Parry—The Victory of Divine Love over Evil

Doctrines of hell—in both Augustinian and freewill versions, and both eternal torment and annihilationist editions—have more problems than a hedgehog has spikes. It is hard to know how best to handle the issue in so short a time. So I thought I’d use the “Rethinking Hell” triangle as my guide on the journey and use the issue of God’s victory over evil as a way in.

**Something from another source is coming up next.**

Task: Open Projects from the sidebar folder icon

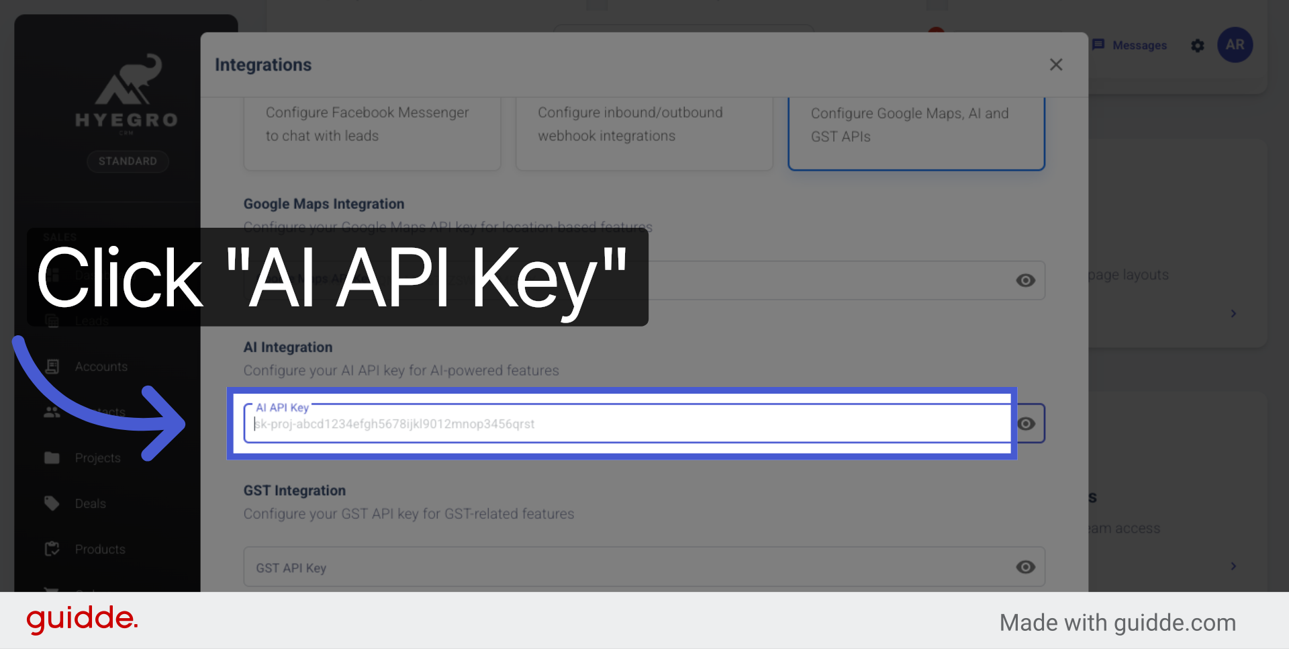Action: pos(52,458)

Hell Triangle created by Rethinking Hell

First, a word on the ontology of evil. Here one of my part-time heroes, Augustine, offers some helpful insight. He argued that all created things come from the goodness of the Creator and are good (Ench. ad Laur. 9–10). Evil itself is not a substance, not a thing, but an absence of good.

 

In the bodies of animals, disease and wounds mean nothing but the absence of health; for when a cure is effected, that does not mean that the evils which were present—namely, the disease and wounds—go away from the body and dwell elsewhere: they altogether cease to exist; for the wound or disease is not a substance, but a defect in the fleshly substance—the flesh itself being a substance, and therefore something good, of which those evils—that is, privations of the good which we call health—are accidents. Just in the same way, what are called vices in the soul are nothing but privations of natural good. And when they are cured, they are not transferred elsewhere: when they cease to exist in a healthy soul, they cannot exist anywhere else.

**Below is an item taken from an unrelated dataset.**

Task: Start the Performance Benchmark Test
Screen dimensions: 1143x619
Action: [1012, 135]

Augustine, Ench. ad Laur. 11.

The ontology of evil that Augustine articulated here was in fact a widely shared Christian view by his day. The Christian Platonist tradition prior to Augustine held firmly to the notion that evil was not ontologically essential to creation and that God would defeat it. But defeat it how? Two options have been considered by Christians: you can either (a) imprison it or (b) annihilate it. And there are two very different ways one can annihilate evil: one can either annihilate the substance that has been corrupted by evil or one can heal the substance that has been corrupted by evil, thereby eradicating the evil. This yields the three basic options of the hell triangle.

  1. The Prison: forever balance evil with perfectly proportioned retributive punishment.
  2. The Guillotine: annihilate evil by annihilating those infected with it.
  3. The Hospital: annihilate evil by healing those afflicted with it.

Or, as we better know them: everlasting torment, annihilationism, and universalism. (I ought to add that Jerry Walls has his own hybrid version and the following analysis does not do justice to it.)


Above is the seventh section of the excellent talk Robin Parry gave at the 2015 Rethinking Hell Conference (video below). See here for more.

3 thoughts on “Parry—The Victory of Divine Love over Evil”

  1. I wish I could believe this more firmly. I am still studying the concept of restorative justice and the scourging of God’s love to produce a change in the soul, but as I watch human beings and see how utterly abandoned to doing evil they are, I find it hard to conceive of any change in their desires or ontological being in the next life. After repeated rebukes, even by a pope, Nancy Pelosi remains unaffected by the truth and lives in the delusion that she is a faithful Catholic. Other people in Protestant denominations are likewise so deluded.

    And they do not wish to change. It is bizarre to me.